# Fellow reefers



## superfishy45 (Oct 28, 2012)

Hello I don't know if this is the wright section but, I am looking for other reefers around Peterborough who are willing to sell trade and share some knowledge. If there is anyone around this area that has some cool stuff pm me or reply to this thread

Thanks


----------



## Flexin5 (Nov 12, 2011)

I'll be heading up to coburg soon to visit a cousin. i can bring some stuff with me.


----------



## superfishy45 (Oct 28, 2012)

Pm'd you


----------



## Flexin5 (Nov 12, 2011)

you gotta clear some PM space dood


----------



## superfishy45 (Oct 28, 2012)

Done sorry about that


----------



## Flexin5 (Nov 12, 2011)

no worries but i think you still need to delete some msgs.


----------



## superfishy45 (Oct 28, 2012)

I just deleted 100 more messages it says I have none left, I don't know why it didn't work the first time time?


----------



## Flexin5 (Nov 12, 2011)

you're good now


----------



## badmedicine (Oct 27, 2012)

Davenreef is in Lindsay, and there is a guy in Omeemee (he was selling a bit a$$ sump a while ago). I pass by peterborough from Newmarket on my way to Lakefield (Stoney Lake) on a regular basis. 
What kind of system are you setting up? Coral or FOWLR (fish only with Live Rock).
If you need advice, here is a good spot to ask questions. If you need hard goods, I have some stuff I can LEND you until to get going.

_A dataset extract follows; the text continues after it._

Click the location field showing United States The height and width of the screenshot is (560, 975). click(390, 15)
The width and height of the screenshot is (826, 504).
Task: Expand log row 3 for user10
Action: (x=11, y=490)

You gotta get yourself ready for the fragfest in October- The last one was a blasto !!


----------



## superfishy45 (Oct 28, 2012)

I am going for a mixed reef, I have Lps and a few soft corals and clams. I have has bad luck with sps so far (I will post my parameters on a new thred within the next day or two) I am looking mostly for Lps ricordia and some rarer zoas.


----------



## altcharacter (Jan 10, 2011)

if you haven't had luck with sps then I would stay away until you can get your tank in order. It might be something as easy as the lighting, but with sps it could be everything including lighting, flow, temp, water params, or even livestock.

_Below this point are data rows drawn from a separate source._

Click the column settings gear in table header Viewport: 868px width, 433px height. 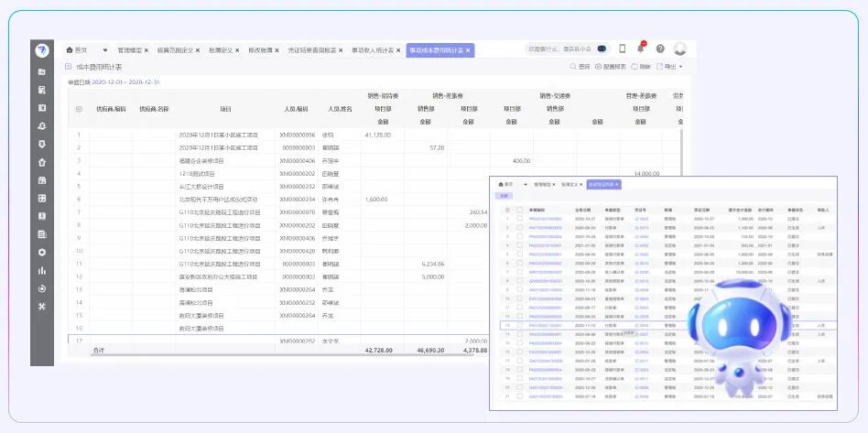pos(78,108)
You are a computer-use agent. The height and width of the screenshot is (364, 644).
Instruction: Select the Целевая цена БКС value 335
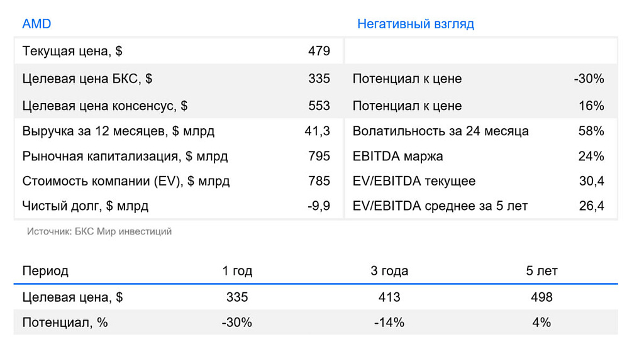(319, 79)
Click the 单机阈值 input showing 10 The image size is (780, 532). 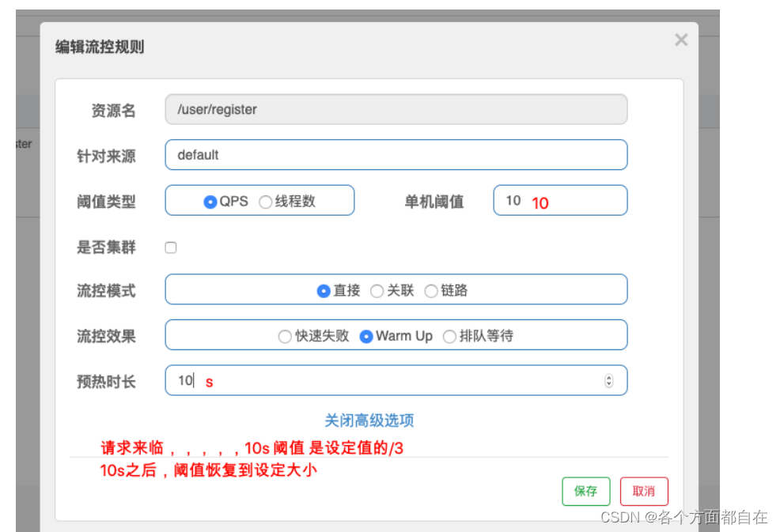click(x=560, y=200)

Good luck, and if I'm ever heading out to PTB I'll bring a few things with me


----------



## superfishy45 (Oct 28, 2012)

Hi sorry for the late reply, had problems with my country Internet lol....anyway ya I am going to get my peramiters spot on before I get any more sps... So far I have got my calcium up to 440 ppm and I have to dose enough to raise it 10 ppm a day witch I am experimenting to find the wright amount. 

Ya if you ever come to Peterborough let me know for sure!!!


----------